O governo do mundo do Facebook

Logo do Facebook [Foto internet]
Logo do Facebook [Foto internet]

Na última semana, funcionários do Monitor do Oriente Médio (MEMO) de Londres preparavam um evento conjunto com o Afro-Middle East Centre (AMEC) em Joanesburgo, África do Sul, quando o responsável pela divulgação nas redes sociais foi surpreendido pela suspensão de seu direito de publicar no Facebook por um mês. Estranhamente, o motivo seria o próprio anúncio do evento, conforme informação obtida pelo MEMO.

Tratava-se do lançamento de um livro de interesse político e acadêmico sobre um dos principais atores na resistência palestina contra a ocupação israelense, o movimento Hamas, escrito pelo diretor internacional do MEMO, portal de notícias internacional sobre o Oriente Médio, Daud Abdullah.

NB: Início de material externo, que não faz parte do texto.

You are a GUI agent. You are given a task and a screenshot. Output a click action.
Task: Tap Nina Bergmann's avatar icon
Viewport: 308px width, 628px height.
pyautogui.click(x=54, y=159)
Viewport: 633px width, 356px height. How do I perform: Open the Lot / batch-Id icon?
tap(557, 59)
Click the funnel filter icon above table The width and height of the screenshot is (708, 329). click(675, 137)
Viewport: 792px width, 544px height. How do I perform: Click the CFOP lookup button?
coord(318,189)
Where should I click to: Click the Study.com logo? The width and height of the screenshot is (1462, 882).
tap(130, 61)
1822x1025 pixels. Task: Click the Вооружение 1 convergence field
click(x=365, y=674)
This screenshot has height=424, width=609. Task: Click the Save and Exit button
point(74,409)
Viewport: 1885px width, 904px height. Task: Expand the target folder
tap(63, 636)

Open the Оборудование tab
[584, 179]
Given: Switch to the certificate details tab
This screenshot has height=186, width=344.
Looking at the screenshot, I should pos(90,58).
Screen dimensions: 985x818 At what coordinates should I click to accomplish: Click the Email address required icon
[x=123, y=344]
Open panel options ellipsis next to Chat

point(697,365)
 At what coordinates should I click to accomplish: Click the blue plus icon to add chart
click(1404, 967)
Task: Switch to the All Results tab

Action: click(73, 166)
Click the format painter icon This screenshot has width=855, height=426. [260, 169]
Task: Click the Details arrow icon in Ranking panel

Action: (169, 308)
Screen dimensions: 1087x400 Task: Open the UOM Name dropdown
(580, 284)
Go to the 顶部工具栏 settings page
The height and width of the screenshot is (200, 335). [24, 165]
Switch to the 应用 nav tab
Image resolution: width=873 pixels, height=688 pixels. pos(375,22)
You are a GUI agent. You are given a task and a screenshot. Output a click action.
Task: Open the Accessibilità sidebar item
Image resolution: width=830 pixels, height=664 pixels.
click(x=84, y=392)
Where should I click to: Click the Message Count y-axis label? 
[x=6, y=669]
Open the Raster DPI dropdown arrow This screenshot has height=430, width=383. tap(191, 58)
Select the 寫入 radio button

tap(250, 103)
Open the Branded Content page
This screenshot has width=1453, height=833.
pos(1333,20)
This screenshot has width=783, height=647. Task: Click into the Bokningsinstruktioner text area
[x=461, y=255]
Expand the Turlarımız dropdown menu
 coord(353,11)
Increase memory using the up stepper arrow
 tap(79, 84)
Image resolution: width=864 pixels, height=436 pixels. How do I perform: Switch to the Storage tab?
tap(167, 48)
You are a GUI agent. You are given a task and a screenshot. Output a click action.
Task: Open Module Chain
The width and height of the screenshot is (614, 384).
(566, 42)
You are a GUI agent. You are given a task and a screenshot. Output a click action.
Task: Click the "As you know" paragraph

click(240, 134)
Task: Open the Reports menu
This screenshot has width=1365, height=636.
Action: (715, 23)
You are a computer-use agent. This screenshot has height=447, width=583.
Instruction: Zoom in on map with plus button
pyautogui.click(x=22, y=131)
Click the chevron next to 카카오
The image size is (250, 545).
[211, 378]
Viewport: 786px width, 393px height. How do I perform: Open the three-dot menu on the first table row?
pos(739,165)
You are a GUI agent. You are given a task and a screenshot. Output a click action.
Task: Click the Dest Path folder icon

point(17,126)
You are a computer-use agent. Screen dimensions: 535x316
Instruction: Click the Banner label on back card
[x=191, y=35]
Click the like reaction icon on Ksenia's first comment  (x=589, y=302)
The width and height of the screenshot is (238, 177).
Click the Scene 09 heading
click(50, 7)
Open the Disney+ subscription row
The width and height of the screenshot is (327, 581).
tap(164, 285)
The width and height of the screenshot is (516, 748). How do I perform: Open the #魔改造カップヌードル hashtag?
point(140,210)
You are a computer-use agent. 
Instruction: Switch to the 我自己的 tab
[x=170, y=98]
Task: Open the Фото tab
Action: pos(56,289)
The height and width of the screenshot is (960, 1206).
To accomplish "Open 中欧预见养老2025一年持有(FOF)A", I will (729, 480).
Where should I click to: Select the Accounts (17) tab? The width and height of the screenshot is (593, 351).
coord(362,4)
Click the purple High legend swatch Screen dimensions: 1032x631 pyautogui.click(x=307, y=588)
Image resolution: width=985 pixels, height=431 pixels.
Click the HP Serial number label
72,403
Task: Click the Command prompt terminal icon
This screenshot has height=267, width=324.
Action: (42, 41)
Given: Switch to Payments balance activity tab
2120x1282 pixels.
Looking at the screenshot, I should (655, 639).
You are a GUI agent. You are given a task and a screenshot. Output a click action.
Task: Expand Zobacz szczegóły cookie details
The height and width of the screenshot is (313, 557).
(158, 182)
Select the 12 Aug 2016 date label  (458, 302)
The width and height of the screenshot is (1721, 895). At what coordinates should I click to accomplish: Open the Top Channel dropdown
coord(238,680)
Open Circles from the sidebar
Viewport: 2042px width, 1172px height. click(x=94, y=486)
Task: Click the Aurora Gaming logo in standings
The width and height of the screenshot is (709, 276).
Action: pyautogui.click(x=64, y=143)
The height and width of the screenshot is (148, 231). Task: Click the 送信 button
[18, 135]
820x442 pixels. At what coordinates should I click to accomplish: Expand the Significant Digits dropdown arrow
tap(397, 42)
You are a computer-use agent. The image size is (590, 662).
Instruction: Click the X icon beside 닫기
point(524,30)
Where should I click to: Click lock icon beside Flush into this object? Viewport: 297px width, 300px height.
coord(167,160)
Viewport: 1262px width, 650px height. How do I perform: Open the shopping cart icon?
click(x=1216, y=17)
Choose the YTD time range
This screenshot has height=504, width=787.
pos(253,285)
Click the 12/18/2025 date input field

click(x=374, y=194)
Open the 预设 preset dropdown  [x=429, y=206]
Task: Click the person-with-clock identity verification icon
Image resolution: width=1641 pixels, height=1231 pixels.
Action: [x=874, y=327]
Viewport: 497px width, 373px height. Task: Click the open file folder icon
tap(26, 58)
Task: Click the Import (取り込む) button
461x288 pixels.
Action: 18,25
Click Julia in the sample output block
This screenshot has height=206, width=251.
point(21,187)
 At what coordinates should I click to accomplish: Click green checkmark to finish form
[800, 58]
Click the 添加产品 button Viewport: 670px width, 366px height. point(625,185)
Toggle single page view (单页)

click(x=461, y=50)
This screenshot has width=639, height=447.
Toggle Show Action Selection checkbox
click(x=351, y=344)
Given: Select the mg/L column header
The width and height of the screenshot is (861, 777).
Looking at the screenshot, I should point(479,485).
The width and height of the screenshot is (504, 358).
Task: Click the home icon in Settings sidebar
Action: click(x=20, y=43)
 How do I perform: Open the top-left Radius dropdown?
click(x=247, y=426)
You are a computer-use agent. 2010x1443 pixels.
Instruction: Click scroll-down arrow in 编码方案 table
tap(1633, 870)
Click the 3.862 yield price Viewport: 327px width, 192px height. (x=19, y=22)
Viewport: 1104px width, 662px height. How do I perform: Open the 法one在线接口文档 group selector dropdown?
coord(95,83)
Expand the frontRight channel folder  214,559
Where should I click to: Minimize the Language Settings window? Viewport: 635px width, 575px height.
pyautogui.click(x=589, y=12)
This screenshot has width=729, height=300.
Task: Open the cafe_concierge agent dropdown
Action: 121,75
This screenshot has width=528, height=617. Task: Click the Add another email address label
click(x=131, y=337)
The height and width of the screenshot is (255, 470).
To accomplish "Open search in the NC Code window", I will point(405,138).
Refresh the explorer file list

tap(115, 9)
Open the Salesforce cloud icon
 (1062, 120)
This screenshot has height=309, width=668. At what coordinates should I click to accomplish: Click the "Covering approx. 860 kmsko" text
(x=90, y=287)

Lançado recentemente no Reino Unido pela editora Memo Publishers, a obra Engaging the World: the Making of Hamas’s Foreign Policy, (Envolvendo o Mundo: a Construção da Política Externa do Hamas, com lançamento em breve de edição em português)  é  prefaciada e recomendada por figuras conhecidas quando o historiador israelense Ilan Pappé e o ex-chanceler brasileiro Celso Amorim. Ambas têem em comum a solidariedade com o povo palestino e o questionamento da ocupação da Palestina e o cerco à Faixa de Gaza.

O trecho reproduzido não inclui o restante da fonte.